Wie soll die Österreichische Biologen-Vereinigung diese Ziele ihrer Meinung nach erreichen?

Viele Ziele sind bereits erreicht. Was wir noch besser machen können, ist die Kommunikation mit der medialen Öffentlichkeit via Presseaussendungen oder Pressekonferenzen. Damit die Stimme überall gehört wird. Das würde wahrscheinlich auch einen gewissen Mitglieder-Zulauf mit sich bringen. Allerdings muss ich selbstkritisch dazu anmerken, wir haben dieses Ziel in der Vergangenheit auch nur selten geschafft. Über die Formulierung von Positionspapieren sind wir auch nicht weit hinaus gekommen. Die IT-Generation wird das aber sicher besser machen.

Wen betrachten Sie unter Österreichs Biologen für sich persönlich als die größte Inspiration und warum?

Das ist schwierig zu sagen, da ich die Biologie praktisch mit der „Vatermilch“ aufgesogen habe. Mein Vater war ebenfalls Naturgeschichtelehrer, wie es damals hieß, und Botaniker. Ich lernte also von klein auf Freilandbiologie. Er gründete auch die Landesorganisation der Österreichischen Naturschutzjugend, kurz ÖNJ, in Oberösterreich und vor ein paar Jahren stellte sich heraus, dass er der beste floristische Kenner des Castelfeders war. Das ist ein naturgeschützter Porphyrhügel im Südtiroler Unterland. Dort hielt er im Sommer immer ein ÖNJ-Lager ab. Auch diese Tradition führte ich noch circa 30 Jahre lang weiter. Weiters wurde ich natürlich auch von meinem Doktorvater Heinrich Wagner beeinflusst, der mir mitgab, die Pflanzendecke nicht „einzuschachteln“ sondern als Kontinuum zu betrachten. Eine Sichtweise, die nicht nur für die Pflanzendecke gilt, sondern auch in der Evolution und damit für die  ganze Betrachtungsweise der Biologie wichtig ist.

Mit welchem biologischem Fachbereich beschäftigen Sie sich zurzeit?

Eigentlich interessiert mich noch immer alles und ich versuche von den neuesten Erkenntnissen in allen Fachbereichen etwas mitzubekommen – also Genetik, Humanevolution, Evolution und Systematik und und und … Das geht ganz gut über diverse Newsletter und auch gute Sachbücher. So zum Beispiel jetzt gerade ein Buch über „Künstliche Photosynthese“, das gute und sachliche Argumente in der laufenden Diskussion zu E-Autos oder H-Antrieb liefert.

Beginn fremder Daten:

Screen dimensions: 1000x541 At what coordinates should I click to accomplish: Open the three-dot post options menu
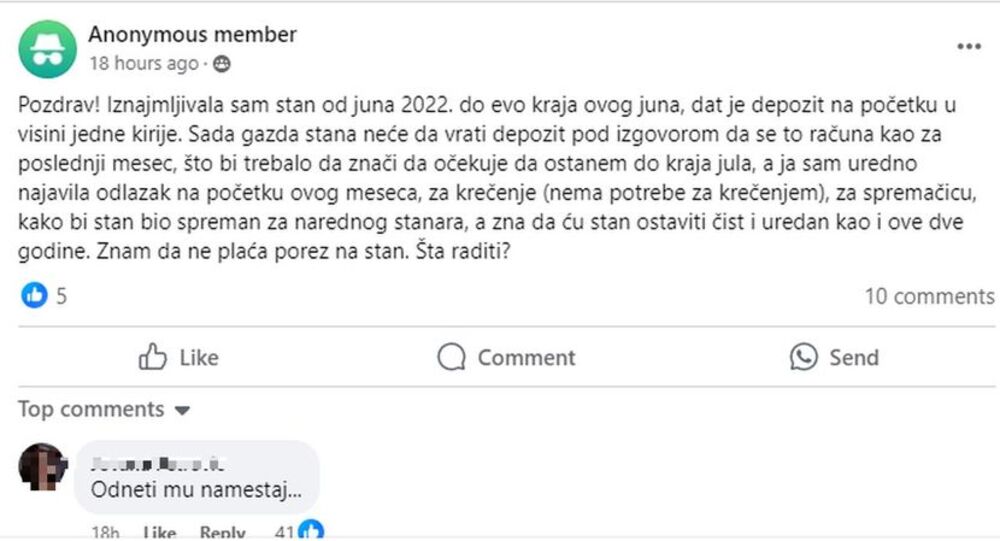968,47
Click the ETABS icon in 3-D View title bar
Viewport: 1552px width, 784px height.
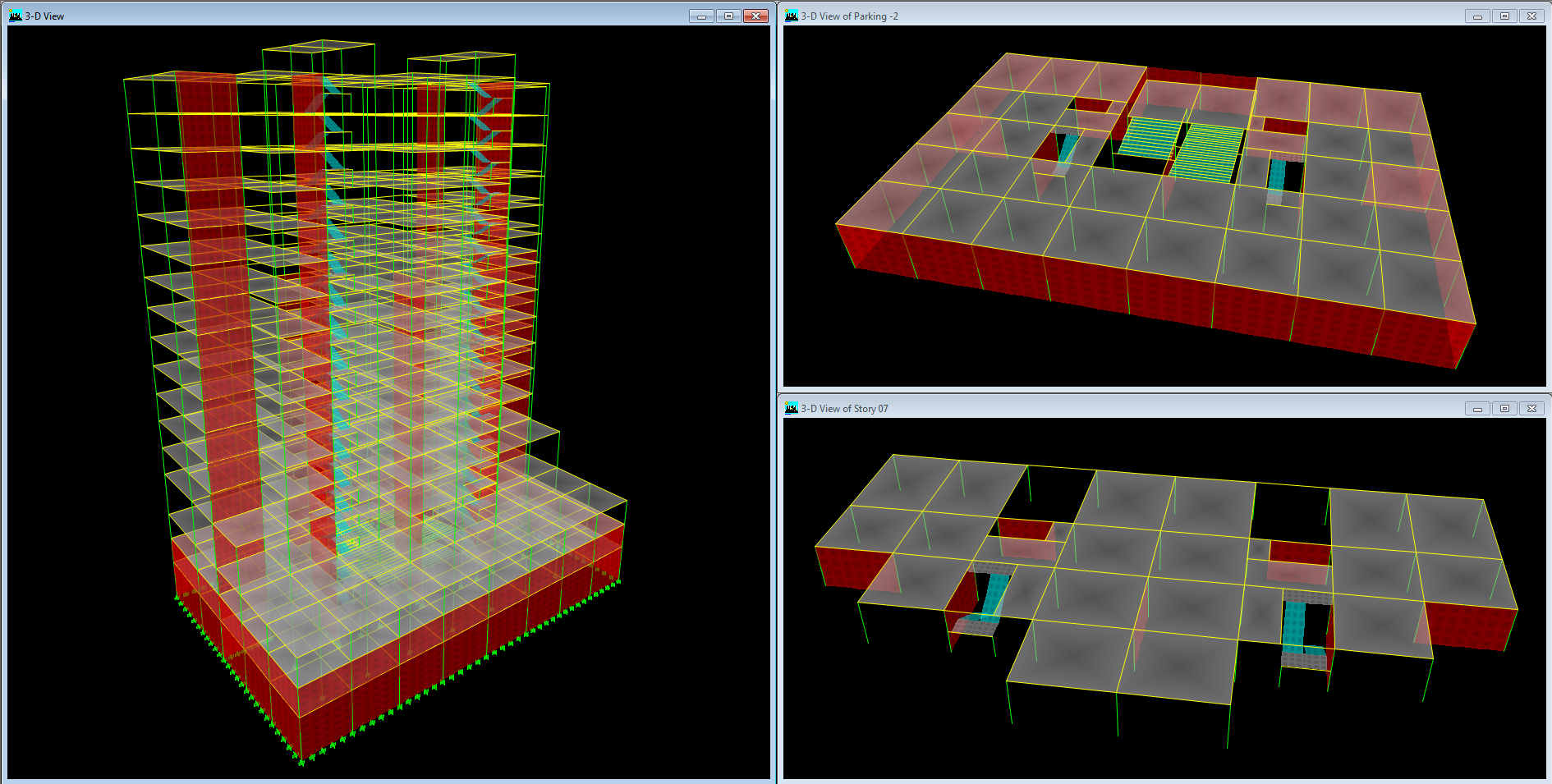point(15,16)
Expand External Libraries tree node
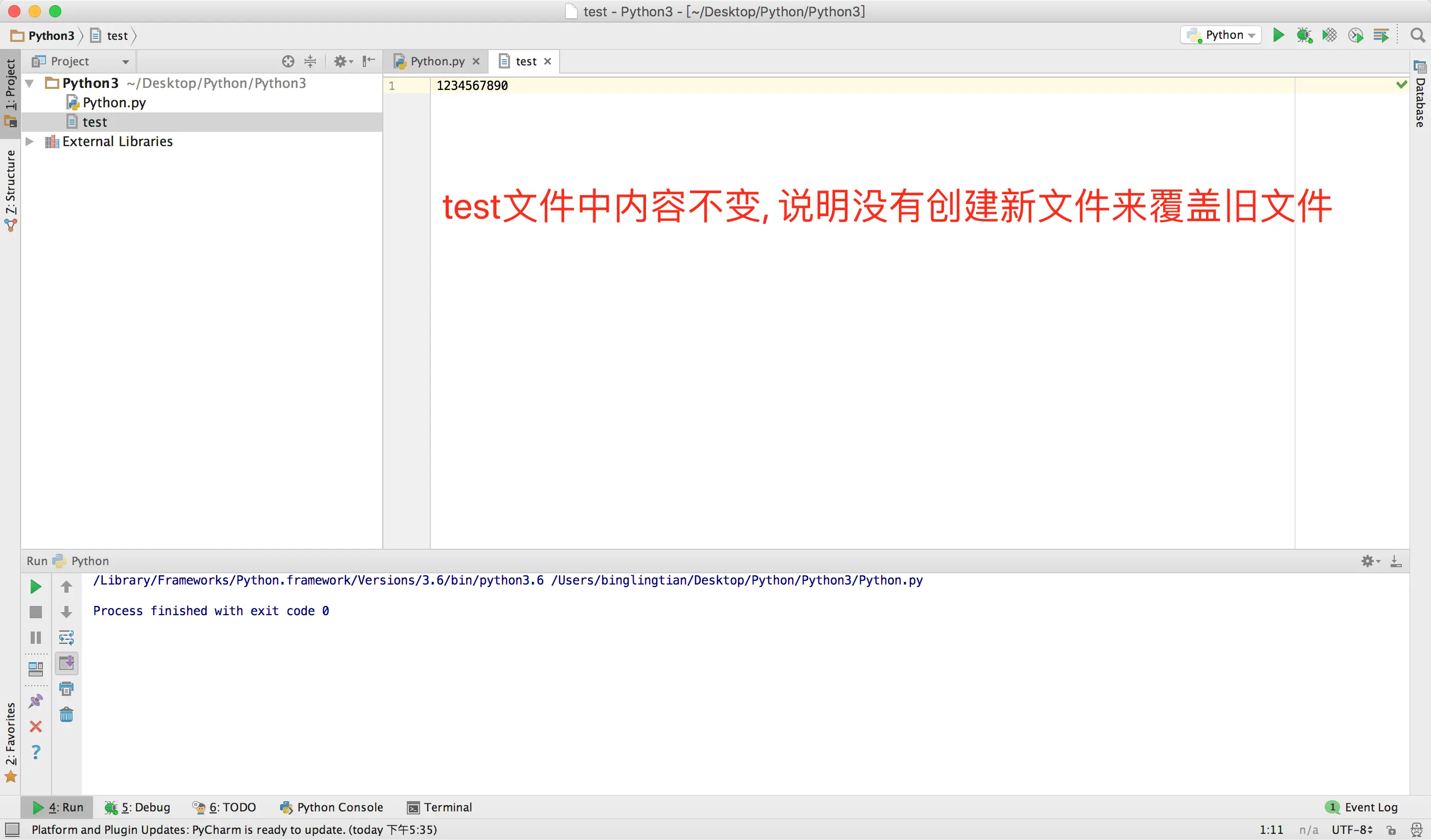The image size is (1431, 840). click(30, 142)
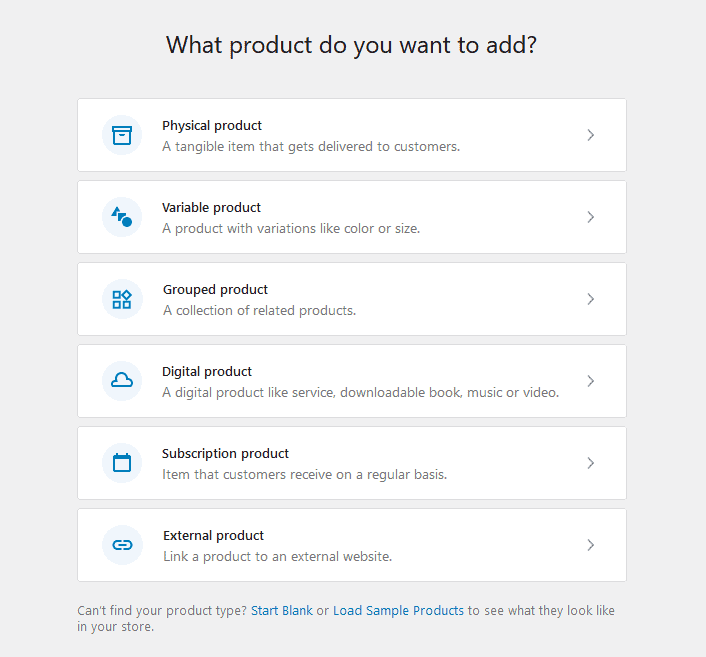Click the External product link icon
This screenshot has width=706, height=657.
tap(122, 545)
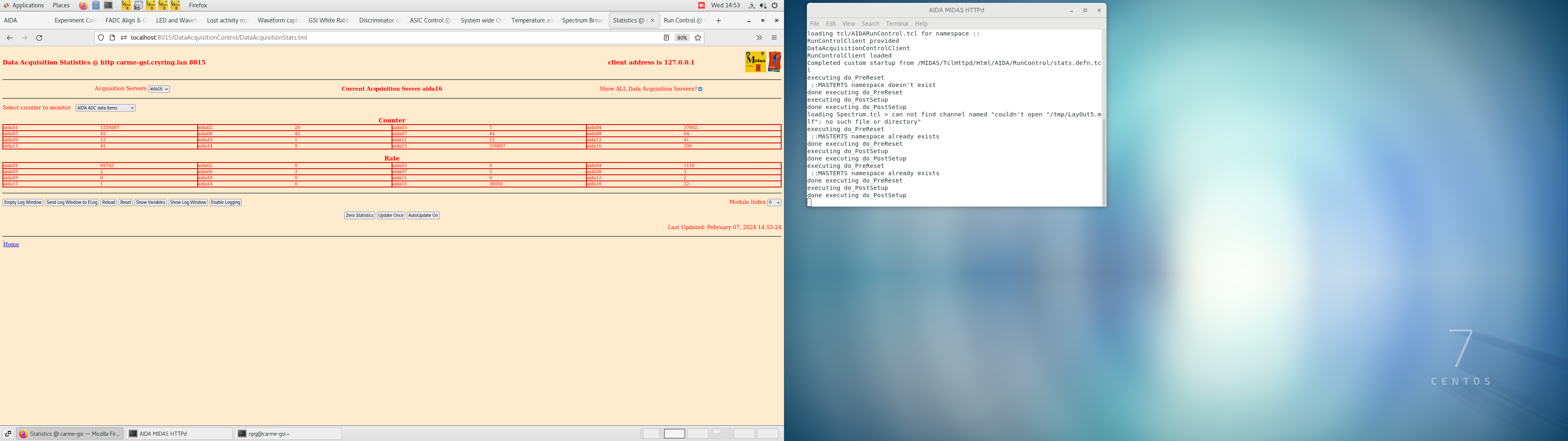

Im Herbst hielt ich einen Vortrag über das Verhältnis von Religion und Wissenschaft. Ebenfalls ein spannendes Kapitel, das weit über den bekannten Streit Darwin versus Kirche hinaus geht.

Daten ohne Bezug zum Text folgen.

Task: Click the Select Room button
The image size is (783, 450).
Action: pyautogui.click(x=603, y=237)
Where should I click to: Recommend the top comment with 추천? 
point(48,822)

Daneben bemühe ich mich in meinem Heimatort Timelkam die naturwissenschaftliche Abteilung im neuen Heimat- und Archivmuseum einzurichten. Ich halte die Popularisierung der Naturwissenschaften – im besten Sinne – für einen ganz wichtigen Aspekt unserer gesellschaftlichen Entwicklung. In England gibt es dafür sogar einen eigenen Lehrstuhl.

Vielen Dank!

Dr. Bernt Ruttner ist Gründungsmitglied der ABA (vormals VÖBL), AHS-Biologielehrer (in Ruhe), ehem. Landes ARGE-Leiter v. OÖ, ehem. Bundessprecher der ARGE-Leiter, Schulbuchautor, Pflanzensoziologe und Exkursionsleiter.